The Meta-Realization
Somewhere between day seven and eight of staring at that blank document, something shifted. I remembered all the books I'd read, podcasts I'd heard, and conversations I'd had about what to do when you're stuck. The message was remarkably consistent across founder stories, creative professionals, and personal development experts: you just have to find a way to move forward.
The method doesn't matter as much as the movement. Speak to people. Read something. Listen to different perspectives. There will be cues that help you figure out how to proceed. What drives that inspiration is deeply personal—everyone has something that pushes them forward—but the principle is universal.
That's when I realized I was holding the answer in my hands. This struggle, this period of feeling disconnected from meaningful topics, this very experience of being stuck—it wasn't separate from my writing. It WAS my writing.
Writer's block isn't a new concept. It's been named and studied for as long as people have been trying to create. But in that moment, I understood something deeper: the block itself was teaching me about the very principles I write about. Presence. Persistence. The value of forward movement even when you can't see the destination clearly.
The Universal Lesson
Here's what I want you to take away from this: when you're stuck—whether in writing, work, relationships, or any area of life—the key is to quickly recognize that state and shift your mindset toward movement.
It's okay to be stuck. It's part of the process. But staying stuck is a choice.
The shift isn't about forcing breakthrough moments or manufacturing inspiration. It's about changing your relationship with being stuck. Instead of seeing it as failure or evidence that you're not capable, see it as information. What is this stuck period teaching you? What assumptions is it challenging? What new approaches might it be pointing you toward?

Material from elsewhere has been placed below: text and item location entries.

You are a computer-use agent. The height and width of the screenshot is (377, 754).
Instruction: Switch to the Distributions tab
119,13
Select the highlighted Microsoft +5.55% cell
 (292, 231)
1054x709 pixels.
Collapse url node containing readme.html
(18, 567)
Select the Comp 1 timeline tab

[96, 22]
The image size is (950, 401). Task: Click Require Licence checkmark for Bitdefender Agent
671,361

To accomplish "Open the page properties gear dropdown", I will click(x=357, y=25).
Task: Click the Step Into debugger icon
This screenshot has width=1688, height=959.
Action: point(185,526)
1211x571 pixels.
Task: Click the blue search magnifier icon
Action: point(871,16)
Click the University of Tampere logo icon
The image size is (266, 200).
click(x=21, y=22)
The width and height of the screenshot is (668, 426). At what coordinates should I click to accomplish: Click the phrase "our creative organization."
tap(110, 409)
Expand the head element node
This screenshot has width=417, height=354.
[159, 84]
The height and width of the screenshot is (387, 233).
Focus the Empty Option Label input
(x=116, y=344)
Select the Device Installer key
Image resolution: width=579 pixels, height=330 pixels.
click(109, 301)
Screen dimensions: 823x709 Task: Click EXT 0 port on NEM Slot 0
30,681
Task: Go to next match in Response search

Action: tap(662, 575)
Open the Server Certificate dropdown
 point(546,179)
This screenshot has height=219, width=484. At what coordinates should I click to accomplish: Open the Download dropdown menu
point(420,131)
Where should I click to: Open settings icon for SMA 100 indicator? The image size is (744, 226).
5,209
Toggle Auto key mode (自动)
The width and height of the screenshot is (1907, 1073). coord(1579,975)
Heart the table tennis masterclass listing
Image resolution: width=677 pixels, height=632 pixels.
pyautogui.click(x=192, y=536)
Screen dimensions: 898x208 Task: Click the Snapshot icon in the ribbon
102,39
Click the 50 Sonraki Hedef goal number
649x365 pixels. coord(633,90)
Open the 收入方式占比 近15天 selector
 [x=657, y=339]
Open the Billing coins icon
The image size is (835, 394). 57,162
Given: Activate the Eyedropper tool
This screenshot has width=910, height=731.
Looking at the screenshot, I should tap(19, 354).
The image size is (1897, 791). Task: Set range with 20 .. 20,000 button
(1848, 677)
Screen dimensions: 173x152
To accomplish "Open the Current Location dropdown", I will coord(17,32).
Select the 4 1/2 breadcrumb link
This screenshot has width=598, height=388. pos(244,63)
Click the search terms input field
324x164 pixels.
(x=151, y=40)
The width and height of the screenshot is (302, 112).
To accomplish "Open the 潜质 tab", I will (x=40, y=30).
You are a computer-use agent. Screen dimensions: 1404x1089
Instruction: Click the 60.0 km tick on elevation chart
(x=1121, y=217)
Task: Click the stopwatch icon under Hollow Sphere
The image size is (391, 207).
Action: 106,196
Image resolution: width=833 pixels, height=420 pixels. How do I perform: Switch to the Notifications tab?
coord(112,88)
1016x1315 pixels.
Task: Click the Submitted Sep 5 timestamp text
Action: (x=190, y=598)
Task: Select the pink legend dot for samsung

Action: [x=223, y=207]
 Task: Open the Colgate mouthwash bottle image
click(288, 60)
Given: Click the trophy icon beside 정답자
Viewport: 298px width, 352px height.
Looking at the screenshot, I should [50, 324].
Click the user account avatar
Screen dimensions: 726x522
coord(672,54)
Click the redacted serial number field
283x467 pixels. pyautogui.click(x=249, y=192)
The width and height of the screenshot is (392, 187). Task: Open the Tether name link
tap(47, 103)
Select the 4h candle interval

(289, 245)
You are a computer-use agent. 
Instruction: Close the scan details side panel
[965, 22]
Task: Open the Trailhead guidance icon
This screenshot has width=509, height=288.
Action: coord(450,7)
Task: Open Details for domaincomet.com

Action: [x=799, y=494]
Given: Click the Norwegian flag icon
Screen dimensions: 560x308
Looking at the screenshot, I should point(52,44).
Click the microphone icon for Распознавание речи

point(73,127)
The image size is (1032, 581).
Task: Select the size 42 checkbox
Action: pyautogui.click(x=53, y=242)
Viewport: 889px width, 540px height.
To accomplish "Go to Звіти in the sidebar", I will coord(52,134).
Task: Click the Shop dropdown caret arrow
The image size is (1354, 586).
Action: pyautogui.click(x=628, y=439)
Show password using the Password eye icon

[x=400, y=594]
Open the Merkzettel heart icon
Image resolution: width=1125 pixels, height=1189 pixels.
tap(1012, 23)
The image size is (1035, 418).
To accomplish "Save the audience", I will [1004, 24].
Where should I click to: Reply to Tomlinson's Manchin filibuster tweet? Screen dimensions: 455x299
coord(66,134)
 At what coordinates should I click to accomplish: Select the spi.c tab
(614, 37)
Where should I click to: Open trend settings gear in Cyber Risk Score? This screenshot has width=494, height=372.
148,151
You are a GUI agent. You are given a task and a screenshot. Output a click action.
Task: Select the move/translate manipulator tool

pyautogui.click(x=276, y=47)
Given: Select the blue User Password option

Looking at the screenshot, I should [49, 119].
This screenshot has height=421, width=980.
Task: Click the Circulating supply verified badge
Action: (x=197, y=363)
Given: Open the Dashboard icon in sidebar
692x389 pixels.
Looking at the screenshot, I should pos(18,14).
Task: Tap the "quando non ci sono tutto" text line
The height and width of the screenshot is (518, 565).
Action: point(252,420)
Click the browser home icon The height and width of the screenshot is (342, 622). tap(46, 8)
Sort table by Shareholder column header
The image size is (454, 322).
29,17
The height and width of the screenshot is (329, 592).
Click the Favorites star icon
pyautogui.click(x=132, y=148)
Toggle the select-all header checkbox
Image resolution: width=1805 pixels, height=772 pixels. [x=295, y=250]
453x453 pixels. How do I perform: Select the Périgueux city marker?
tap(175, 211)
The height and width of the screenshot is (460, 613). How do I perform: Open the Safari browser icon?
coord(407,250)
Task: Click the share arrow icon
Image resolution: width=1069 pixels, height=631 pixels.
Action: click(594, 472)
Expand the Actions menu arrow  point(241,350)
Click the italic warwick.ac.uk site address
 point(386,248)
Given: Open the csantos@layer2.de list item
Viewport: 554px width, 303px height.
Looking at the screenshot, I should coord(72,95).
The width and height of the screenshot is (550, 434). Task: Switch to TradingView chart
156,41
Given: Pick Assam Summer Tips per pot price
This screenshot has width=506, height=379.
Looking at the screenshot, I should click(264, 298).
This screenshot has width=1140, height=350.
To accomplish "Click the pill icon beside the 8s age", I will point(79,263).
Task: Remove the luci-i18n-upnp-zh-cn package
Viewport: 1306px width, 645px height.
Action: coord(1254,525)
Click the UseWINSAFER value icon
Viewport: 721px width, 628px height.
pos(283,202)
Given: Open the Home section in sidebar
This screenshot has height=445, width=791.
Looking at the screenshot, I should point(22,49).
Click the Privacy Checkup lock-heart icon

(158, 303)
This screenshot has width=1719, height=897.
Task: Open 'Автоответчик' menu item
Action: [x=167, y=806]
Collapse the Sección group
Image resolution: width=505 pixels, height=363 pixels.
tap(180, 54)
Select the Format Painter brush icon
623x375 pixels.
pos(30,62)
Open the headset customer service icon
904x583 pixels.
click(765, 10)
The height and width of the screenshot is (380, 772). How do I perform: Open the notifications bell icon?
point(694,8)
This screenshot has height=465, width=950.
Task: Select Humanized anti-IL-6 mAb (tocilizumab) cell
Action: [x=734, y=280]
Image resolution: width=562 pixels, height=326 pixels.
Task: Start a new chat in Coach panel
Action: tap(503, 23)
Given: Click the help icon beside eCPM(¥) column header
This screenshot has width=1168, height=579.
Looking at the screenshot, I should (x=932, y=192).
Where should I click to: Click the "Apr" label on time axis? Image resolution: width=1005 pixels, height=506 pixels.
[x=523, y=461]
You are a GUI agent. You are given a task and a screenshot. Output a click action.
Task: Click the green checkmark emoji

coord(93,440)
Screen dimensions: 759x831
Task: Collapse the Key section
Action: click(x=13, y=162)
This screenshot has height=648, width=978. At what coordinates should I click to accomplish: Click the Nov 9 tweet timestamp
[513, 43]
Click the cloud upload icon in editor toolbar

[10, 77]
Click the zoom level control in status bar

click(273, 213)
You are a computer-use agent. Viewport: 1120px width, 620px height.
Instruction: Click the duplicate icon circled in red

Sometimes the way forward means writing about writer's block when you can't think of anything else to write about. Sometimes it means having an honest conversation with a friend who reminds you to be present. Sometimes it means trusting that this attempt—even if it doesn't feel like your best work—is part of the larger journey toward something meaningful.
The goal isn't to eliminate stuck periods from your life. The goal is to develop the mindset and tools to move through them with grace and purpose. To see them not as dead ends, but as redirections toward something you hadn't considered before.
Your next breakthrough might be hiding in your current struggle. You'll only know for certain when you look back. But the only way to get to that vantage point is to keep moving forward, one word, one attempt, one small step at a time.
Effort compounds over time. It may not make sense today, but as long as you're driving in the right long-term direction, you're building something valuable. The route might be longer than expected, or it might turn out to be a shortcut you never saw coming. Either way, the journey will teach you things you couldn't have learned any other way.
And sometimes, when you're brave enough to write about being stuck, you discover you weren't stuck at all—you were just preparing for the next chapter.